Earlier this month, Renesas Electronics Corp. consolidated its distribution channel in Asia-Pacific, China and Taiwan. The semiconductor company terminated its relationship with global distributor WPI Group and added regional distributor WT Microelectronics. The move is notable as late last year World Peace Group (WPG), WPI’s parent, made a controversial bid to acquire a 30 percent share in WT.
Renesas described the move as a fine-tuning of its broad market strategy. “While we appreciate the partnership with WPI and thank them for their hard work on the line,” it said a release, “terminating the WPI relationship allows Renesas to focus more on its top three distributors: Avnet, Future Electronics, and WT Microelectronics as key Asia global distribution partners, on top of other local partners.”

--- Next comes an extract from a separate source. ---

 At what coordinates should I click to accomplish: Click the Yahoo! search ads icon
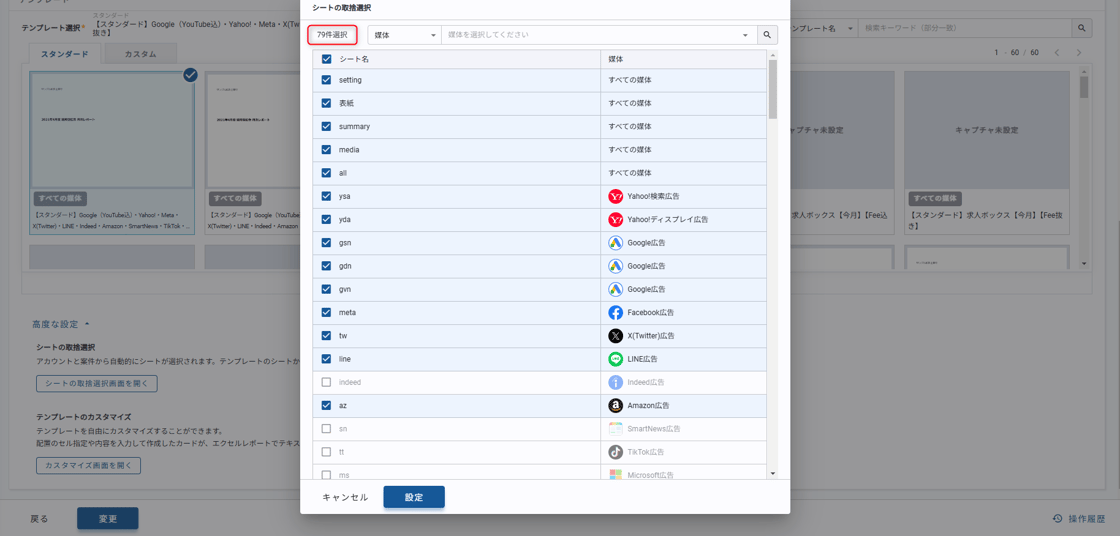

Renesas declined to comment beyond its press release.
Component makers consolidate their distribution channels for several reasons. A merger or acquisition can bring competing vendors together on a distributors' line card. In some cases, a supplier’s line is overdistributed, leading to price competition among authorized distributors. Or, a supplier's channel strategy may simply change.

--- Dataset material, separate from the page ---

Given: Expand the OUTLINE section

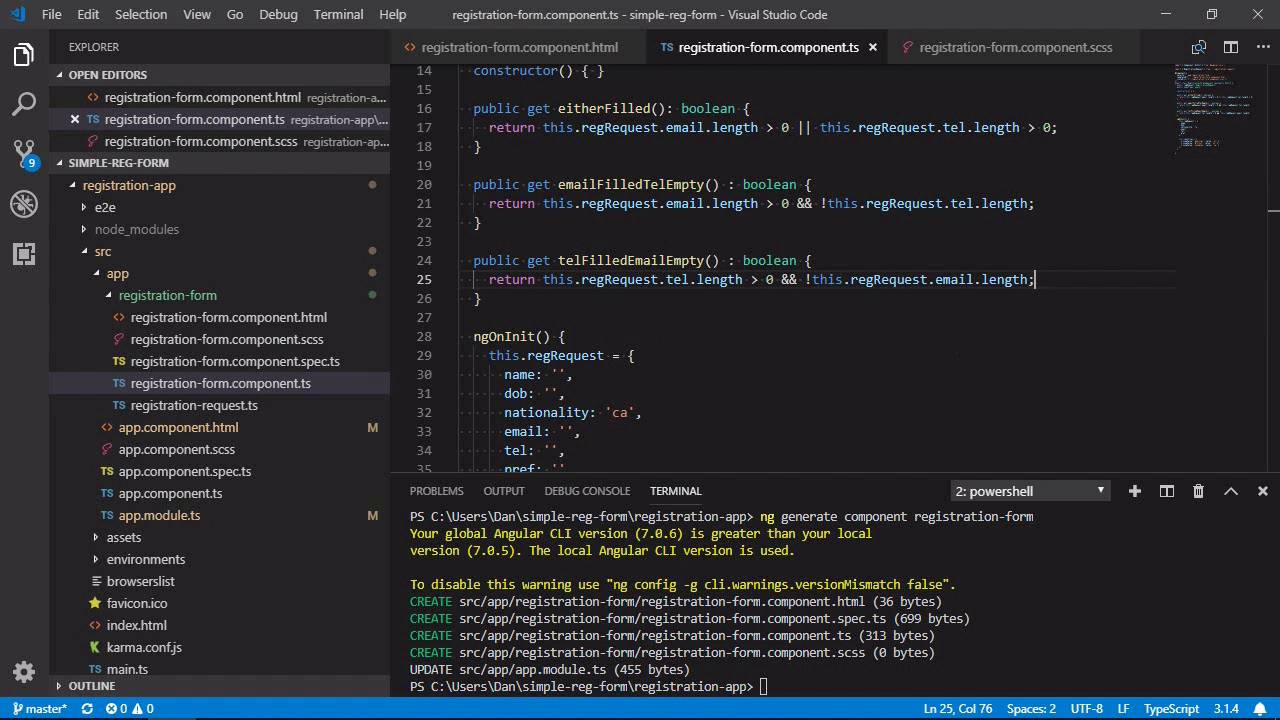Looking at the screenshot, I should (x=92, y=686).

In late 2019, Texas Instruments Inc. cut six distributors, including Avnet, WPG and WT Micro.
“Over the past several years, we have been evolving our distribution network to better align with our strategy to establish closer, more direct relationships with our customers,” TI’s spokeswoman told EPSNews. “As we build these direct relationships, we won’t have as much business flowing through the distribution channel and will require fewer distributors.”

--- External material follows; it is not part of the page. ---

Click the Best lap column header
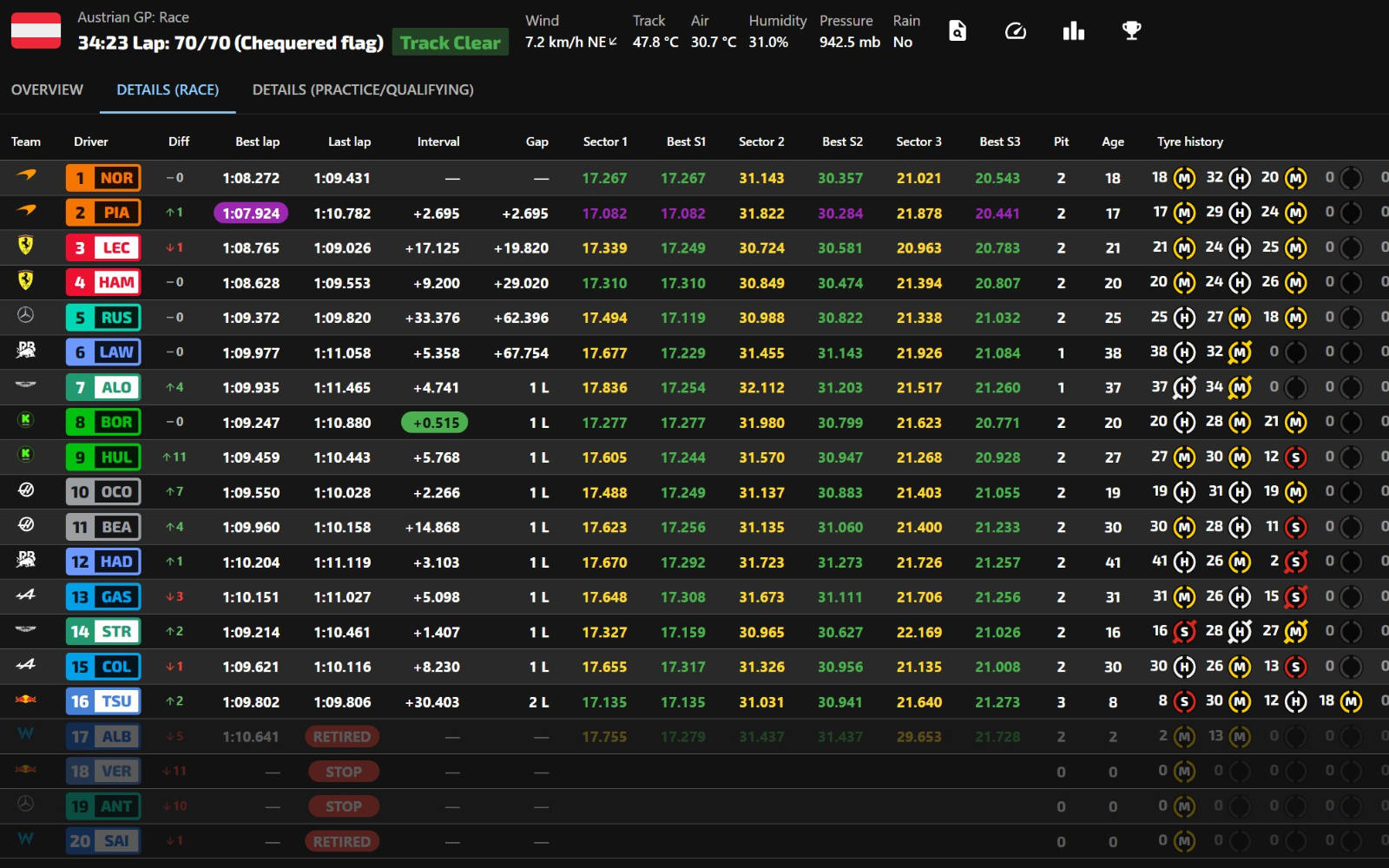The width and height of the screenshot is (1389, 868). coord(257,141)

At the same time, customers prefer to buy from fewer distributors. Typically, OEMs spread their supply risk across a few global partners and local or regional resellers. WPG, Avnet and Future are global, broadline distributors; WT Micro is considered regional to Southeast Asia. Suppliers often grant franchises on a region-by-region or even country-by-country basis to avoid overdistribution.
WPG’s WT Micro bid prompted some distress in the Asia-Pacific market. Both distributors are headquartered in Taiwan. A WT Micro/WPG combo would have a 67 percent market share in Taiwan, prompting some customers to worry about pricing.
“Some customers are planning to withdraw orders to avoid an overconcentration of purchases with a single supplier," said WT Microelectronics Chairman Eric Cheng. Therefore, a merger would harm WT Microelectronics’ business and profits, which would hurt shareholders’ interests and eventually cause job losses, according to the Taipei Times.
WT also accused WPG of seeking to monopolize the local chip distribution market, in which WPG holds a 70 percent share, along with a 50 percent share in the Asian market, excluding Japan’s 10 top chip distributors.
WPG positioned the move as strictly financial. With its average return on equity of around 13.5 percent and average dividend yield of around 6 percent during the preceding two years, WT was considered a viable investment target and can lead to reasonable financial return in the long run, WPG said.
“WPG expects WT to continue its stable business performance as it has demonstrated to its investors, so as to receive steady financial returns and launch opportunities for friendly dialogue with WT. WPG has no intention to influence the operations of WT except for the protection of shareholder rights and interests.”
WT Micro, as a semiconductor specialist, will likely give Renesas more attention than its larger, global competitors. Broadline distributors support interconnect, passive and electromechanical components in addition to semiconductors.
"Continuous streamlining of Renesas’ global distribution network allows us to focus on fewer, more strategic distributor partners like WT Microelectronics to support Renesas’ growth strategy," said Chris Allexandre, senior vice president at Renesas. "Our evolving channel strategy transformation and sharper focus is empowering Renesas to reach a broader base of customers in the mass market and invest more of our resources in demand creation. It will also allow us to provide higher levels of service to our customers in Asia by streamlining channels on most of our computing and server products.”
Demand creation programs reward distributors for getting a supplier’s component designed into an OEM’s end-product. A design win can secure a supplier's spot in that product for decades.
"We are delighted to have Renesas become one of our key line cards supported by its broad portfolio of microcontrollers, microprocessors, SoCs, analog, power, and winning combination reference design solutions," Cheng said. "Renesas’ broad portfolio is filled with lots of highly differentiated products and ecosystem partner solutions that enjoy leadership positions, enabling us to fill more sockets and satisfy the needs of our customers’ range of markets and applications."